Thursday, January 6, 2011

Up

Property of Leighann Kowalsky. All Rights Reserved.

We've all heard of 'poetic license', correct? When William Shakespeare would make-up or combine or change the syllable structure to fit into his format? Well I think today's day and age needs to take license beyond that of poetry (which we're not even doing properly anymore, goodness), and take license of life.

My mom always used to tell me" Buy those shoes!" Meaning; sure, we are in financial ruin. You're father has blown his entire retirement and we're holding onto our home by our cracking fingernails. BUT, those shoes are too darn cute, buy them. Similarly, "Eat that cake!" or simply "Do It Anyway". It's a short way of expressing the fact that nobody gets out alive, and we only live once, and it's short as an exhale, so why not spend more time enjoying things like cake and shoes than worrying over dimes and calories?

An old Irish Rock Band used to have a song called "Do It Anyway".
One line is as follows:
"You're scared to tell the world what you're doing here? Do it anyway."

I want to let the world know that I am here.

A Toast

I'm already beginning to see a pattern and theme to this new year, 2011, and we are only 6 days into it. Good Lord what a whirlwind this will be.

Whether just before the new year, or currently on the horizon, I am witnessing many "firsts".


A few weeks ago I journeyed to Mexico. Not the first time out of the country, but the first time to a third world country, and the first time out of the country without parents. First time at an All-Inclusive Resort, and first time jet-skiing in the ocean. In the Spring, I'll roam to Europe, just for fun, and Vegas for my birthday - you guessed - for the first time.

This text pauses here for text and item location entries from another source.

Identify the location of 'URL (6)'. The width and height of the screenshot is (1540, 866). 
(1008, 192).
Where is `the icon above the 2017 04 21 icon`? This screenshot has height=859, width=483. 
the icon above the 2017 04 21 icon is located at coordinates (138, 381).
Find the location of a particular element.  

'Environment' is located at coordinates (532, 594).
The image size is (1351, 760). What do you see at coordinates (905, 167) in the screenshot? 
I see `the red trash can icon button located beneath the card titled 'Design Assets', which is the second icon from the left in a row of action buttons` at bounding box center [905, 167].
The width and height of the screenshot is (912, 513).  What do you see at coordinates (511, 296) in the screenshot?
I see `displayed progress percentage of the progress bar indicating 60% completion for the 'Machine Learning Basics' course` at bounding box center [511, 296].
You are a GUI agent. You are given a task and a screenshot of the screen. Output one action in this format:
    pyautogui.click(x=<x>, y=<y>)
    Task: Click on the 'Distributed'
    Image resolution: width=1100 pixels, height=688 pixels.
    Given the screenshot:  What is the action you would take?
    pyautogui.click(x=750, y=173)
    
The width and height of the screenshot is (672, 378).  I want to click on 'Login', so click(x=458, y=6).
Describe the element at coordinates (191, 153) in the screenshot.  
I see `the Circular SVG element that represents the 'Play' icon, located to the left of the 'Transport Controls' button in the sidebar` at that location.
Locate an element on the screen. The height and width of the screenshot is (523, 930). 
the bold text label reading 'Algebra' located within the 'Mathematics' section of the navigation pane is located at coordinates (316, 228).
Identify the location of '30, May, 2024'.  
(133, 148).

I noticed it this morning when I called my mom excitedly just to tell her about my ski-trip weekend planned for New Hampshire. My "First" all weekend ski-trip. I felt naive and just about every other synonymous word, but ya know what? Here's to feeling like a kid again. Here's to firsts, and here's to trying everything. Here's to being a 20-something and recognizing that I have alot to learn, and alot to experience.

I've always felt like I grew up quickly. Went on my first working tour when I was 15, and etiquette school all the years before that. I could tell you the proper grooming habits of a German French Poodle and what's going on at the root of a wavy-haired beauty, and why her hair isn't pins and needles straight instead. But 2011 will be about finally being a kid, and I'd like to toast to that. Here's to having the maturity to know that it's OK to be immature sometimes.

Tuesday, January 4, 2011

Pity

I have a diamond pendant necklace. It was a gift, and it is beautiful.
Resting on a sterling silver chain, it bobbles and sways around my neck with ease.

I recently noticed that there had formed a knot in the chain, preventing the diamond to either slip off the chain and onto a new one, and was instead containing the diamond between clasp and knot.

I thought I would cry.

The only way to free that perfect little diamond would be to break that perfect little chain.
Having to choose between two articles of purity and simplicity and...pretty-ness.
Two articles that each on their own are just not quite enough, but together create this specific harmony. And to seperate them again? One would have to break, and be left without use, without purpose; to be tossed aside.

Thursday, December 16, 2010

Title

You're face is all I see.
Waking up in warm arms, I can smell you on my skin.

Foreign and familiar; not mine, oh yes...it's yours.
So is this, this hot, damp mess of organ and tissue.
Taking on a shape dissimilar to what is common.
It melts and spurts and empties it's crimson secret.
it's yours.

"That's just my battle scars" shouting, cheeks aglow.
But silent and honest accept
it's yours
it's true
and keep it you will,
the scars, already, distill.

Wednesday, December 15, 2010

Untitled.

twitch poke prod
sharp metallic black, round.
swift flash bright light
swirling and swaying
every muscle screams in torment
the veins tumultuous
blood cold, ice and cold
then hot in a moment,
singing from in to out.

Untitled.

Tiny sounds called notes.
Patterned properly create a key.
The lock is stiff and brassy and rust,
cock your head to the tilt, and breathe.

Unlock a world, a realm a space,
white, light, bluster and float.
blue air, cold with comfort,
light it up, let it glow.

To dream is to be unconscious,
knowing, willing, still.
But music gives you no control,
just spins and throws and thrills.

Powder and green ribbon,
the story is not yours.
unknowing, just floating.
unwelcome and what for.

Dance it will, for you, perform.
presence, essence, thrown.
till quickly it bottles and bloats,
and tumbles down forlorn.

silence reaps and creeps to play
sharp, black and shine
darkness where there once was ray.

Friday, December 3, 2010

Feeling:

Feeling: Just got a new book. BACK FLIPS IN THE AIR.